* Written instruction
Rewrite the data from the line containing "Open the Actions" up to and including the last line, keeping the requests and every other line. Multiply each coordinate given as an answer by 2.4 and round it to a whole number, with halves rounded up.

___ Exercise materials ___

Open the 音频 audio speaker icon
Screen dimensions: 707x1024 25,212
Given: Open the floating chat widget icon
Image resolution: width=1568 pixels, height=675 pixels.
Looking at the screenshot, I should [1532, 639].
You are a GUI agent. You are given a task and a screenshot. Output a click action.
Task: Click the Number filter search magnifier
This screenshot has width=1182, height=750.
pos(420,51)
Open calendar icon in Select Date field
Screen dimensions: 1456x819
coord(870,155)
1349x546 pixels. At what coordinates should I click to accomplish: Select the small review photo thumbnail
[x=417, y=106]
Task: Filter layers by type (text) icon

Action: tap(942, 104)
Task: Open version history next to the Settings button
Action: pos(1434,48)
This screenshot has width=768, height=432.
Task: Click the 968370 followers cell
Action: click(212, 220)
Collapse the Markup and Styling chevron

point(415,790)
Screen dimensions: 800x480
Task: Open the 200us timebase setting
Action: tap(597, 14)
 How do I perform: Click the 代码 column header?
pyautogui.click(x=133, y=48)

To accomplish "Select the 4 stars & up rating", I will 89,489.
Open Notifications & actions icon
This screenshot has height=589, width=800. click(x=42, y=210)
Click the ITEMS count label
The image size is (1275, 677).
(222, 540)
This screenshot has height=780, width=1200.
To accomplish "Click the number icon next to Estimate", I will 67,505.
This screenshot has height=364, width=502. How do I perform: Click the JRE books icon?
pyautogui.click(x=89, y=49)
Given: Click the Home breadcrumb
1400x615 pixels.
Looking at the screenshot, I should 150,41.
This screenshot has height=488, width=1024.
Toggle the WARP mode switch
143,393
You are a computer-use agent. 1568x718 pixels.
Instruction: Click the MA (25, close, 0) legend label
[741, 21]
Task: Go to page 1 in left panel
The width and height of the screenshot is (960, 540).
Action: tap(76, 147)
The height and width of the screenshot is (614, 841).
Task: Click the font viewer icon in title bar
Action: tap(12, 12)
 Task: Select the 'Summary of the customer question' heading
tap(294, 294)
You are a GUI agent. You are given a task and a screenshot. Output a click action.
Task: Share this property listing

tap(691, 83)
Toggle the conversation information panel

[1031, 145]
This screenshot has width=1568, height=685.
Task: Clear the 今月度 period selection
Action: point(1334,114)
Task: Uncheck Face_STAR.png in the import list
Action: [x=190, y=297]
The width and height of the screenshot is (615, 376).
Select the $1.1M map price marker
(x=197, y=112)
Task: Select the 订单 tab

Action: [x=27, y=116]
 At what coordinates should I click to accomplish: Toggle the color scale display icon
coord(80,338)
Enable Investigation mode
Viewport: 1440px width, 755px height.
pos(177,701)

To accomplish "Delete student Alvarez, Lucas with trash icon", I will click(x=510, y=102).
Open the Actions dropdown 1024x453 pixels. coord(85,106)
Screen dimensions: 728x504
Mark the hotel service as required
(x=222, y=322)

___

* Answer for the task
Open the Actions dropdown 1024x453 pixels. coord(204,254)
Screen dimensions: 728x504
Mark the hotel service as required
(x=533, y=773)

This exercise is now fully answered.